_Your instructions_
Below are the records; copy exactly the stretch from the line containing "The width and height of the screenshot is (566, 353)." through the line containing "Task: Click the 2021/11/11", both ends included, and nothing else.

━━━ Extracted information ━━━

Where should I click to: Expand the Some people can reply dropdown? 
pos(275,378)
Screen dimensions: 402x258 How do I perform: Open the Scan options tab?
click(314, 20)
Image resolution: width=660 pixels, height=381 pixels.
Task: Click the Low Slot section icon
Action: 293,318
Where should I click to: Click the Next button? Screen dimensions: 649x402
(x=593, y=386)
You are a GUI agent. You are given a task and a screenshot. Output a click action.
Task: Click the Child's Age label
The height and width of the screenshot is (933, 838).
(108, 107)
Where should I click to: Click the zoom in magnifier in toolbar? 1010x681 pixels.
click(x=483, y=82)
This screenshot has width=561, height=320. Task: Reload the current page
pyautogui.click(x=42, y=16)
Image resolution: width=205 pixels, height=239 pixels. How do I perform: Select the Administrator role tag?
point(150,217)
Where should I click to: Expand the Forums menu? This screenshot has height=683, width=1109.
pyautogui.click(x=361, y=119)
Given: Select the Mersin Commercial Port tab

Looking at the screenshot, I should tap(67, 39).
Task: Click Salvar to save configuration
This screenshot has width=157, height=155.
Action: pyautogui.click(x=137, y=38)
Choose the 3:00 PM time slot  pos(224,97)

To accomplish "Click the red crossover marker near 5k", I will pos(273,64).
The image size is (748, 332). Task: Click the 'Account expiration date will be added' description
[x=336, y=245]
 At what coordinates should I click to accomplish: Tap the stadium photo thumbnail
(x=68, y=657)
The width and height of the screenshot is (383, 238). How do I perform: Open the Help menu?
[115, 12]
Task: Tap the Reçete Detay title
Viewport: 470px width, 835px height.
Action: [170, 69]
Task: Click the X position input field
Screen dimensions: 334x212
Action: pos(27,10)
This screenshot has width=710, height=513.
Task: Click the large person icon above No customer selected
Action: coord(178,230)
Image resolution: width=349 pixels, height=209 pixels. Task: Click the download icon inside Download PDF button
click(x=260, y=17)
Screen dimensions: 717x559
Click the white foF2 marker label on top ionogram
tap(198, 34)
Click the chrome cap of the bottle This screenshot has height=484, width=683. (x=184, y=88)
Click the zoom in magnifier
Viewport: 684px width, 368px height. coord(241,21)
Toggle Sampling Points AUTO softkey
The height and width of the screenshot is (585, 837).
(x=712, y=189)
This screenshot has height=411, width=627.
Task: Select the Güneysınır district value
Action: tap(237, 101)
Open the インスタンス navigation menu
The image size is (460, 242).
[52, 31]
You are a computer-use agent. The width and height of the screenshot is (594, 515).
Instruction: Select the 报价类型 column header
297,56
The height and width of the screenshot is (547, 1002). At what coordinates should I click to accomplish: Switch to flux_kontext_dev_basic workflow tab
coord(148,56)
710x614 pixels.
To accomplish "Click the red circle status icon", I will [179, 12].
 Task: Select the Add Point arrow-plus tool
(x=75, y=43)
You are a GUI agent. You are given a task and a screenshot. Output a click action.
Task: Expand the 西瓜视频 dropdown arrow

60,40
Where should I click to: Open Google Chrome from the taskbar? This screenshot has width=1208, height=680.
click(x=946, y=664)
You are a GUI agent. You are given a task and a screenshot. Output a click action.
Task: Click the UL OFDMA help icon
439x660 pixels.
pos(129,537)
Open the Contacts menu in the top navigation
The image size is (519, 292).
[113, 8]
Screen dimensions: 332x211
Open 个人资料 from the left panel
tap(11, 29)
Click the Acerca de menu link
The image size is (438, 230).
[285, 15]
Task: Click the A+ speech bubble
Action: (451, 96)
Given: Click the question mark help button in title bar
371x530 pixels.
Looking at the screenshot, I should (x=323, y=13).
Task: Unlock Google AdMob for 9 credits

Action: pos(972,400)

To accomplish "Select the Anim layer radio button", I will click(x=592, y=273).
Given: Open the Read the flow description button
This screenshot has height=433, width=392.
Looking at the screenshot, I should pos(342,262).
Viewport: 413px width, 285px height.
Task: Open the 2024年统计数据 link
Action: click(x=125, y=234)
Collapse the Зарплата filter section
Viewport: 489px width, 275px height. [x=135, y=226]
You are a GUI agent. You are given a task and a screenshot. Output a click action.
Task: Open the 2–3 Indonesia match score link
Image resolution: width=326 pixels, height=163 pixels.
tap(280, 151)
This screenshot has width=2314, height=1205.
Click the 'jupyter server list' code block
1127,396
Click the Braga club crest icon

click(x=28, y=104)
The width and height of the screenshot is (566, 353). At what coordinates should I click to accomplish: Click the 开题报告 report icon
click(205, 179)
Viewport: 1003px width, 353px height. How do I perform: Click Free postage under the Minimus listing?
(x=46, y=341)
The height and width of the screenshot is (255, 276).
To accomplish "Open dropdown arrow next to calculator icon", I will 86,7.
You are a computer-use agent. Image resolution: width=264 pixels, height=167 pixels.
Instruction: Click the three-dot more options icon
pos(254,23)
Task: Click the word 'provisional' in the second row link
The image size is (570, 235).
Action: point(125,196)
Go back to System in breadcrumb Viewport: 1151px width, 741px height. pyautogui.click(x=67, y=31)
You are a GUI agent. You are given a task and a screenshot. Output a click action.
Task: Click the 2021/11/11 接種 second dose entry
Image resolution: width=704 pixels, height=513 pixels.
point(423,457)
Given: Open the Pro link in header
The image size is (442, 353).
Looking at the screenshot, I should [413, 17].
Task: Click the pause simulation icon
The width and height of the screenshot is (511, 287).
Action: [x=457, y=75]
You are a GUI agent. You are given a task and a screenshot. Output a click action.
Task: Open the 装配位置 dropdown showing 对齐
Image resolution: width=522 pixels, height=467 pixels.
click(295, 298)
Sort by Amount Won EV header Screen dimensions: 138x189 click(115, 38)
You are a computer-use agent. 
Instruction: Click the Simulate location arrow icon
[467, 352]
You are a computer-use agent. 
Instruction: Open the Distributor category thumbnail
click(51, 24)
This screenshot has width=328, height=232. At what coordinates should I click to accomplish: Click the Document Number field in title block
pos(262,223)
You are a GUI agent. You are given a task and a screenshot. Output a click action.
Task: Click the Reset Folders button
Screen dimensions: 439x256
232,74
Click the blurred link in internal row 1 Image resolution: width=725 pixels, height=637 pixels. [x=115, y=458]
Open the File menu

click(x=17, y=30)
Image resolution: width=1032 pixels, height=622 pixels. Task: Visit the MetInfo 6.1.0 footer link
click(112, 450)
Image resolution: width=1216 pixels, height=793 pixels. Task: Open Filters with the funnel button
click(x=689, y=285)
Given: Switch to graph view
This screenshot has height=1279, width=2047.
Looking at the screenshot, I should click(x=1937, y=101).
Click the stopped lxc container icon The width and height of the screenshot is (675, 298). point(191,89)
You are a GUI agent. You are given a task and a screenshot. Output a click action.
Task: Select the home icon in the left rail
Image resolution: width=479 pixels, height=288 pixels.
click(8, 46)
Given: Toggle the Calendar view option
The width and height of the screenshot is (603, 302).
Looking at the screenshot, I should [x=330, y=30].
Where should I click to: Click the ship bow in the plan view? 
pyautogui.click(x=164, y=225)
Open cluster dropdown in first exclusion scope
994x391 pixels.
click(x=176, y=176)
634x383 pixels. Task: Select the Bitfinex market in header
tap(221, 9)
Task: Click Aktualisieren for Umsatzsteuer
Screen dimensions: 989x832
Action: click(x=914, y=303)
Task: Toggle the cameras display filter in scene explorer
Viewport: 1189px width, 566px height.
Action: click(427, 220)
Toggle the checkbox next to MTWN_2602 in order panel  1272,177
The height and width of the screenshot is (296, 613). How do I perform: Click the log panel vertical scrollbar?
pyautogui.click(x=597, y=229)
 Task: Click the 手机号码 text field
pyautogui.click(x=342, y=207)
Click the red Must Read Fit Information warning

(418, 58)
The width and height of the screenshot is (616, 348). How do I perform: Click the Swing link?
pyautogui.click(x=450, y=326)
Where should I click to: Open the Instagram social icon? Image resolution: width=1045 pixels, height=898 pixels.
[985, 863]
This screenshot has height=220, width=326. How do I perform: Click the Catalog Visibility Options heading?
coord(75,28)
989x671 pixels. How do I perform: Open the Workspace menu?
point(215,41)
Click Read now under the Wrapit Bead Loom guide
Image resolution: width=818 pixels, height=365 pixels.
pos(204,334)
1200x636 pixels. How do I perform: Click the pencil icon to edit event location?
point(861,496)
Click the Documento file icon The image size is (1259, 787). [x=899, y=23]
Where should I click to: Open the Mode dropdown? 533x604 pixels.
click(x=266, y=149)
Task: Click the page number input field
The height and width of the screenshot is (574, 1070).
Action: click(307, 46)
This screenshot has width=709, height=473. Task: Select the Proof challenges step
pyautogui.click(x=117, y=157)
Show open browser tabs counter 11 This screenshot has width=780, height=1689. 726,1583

━━━

_Exercise result_
The width and height of the screenshot is (566, 353). At what coordinates should I click to accomplish: Click the 开题报告 report icon
click(205, 179)
Viewport: 1003px width, 353px height. How do I perform: Click Free postage under the Minimus listing?
(x=46, y=341)
The height and width of the screenshot is (255, 276).
To accomplish "Open dropdown arrow next to calculator icon", I will 86,7.
You are a computer-use agent. Image resolution: width=264 pixels, height=167 pixels.
Instruction: Click the three-dot more options icon
pos(254,23)
Task: Click the word 'provisional' in the second row link
The image size is (570, 235).
Action: point(125,196)
Go back to System in breadcrumb Viewport: 1151px width, 741px height. pyautogui.click(x=67, y=31)
You are a GUI agent. You are given a task and a screenshot. Output a click action.
Task: Click the 2021/11/11 接種 second dose entry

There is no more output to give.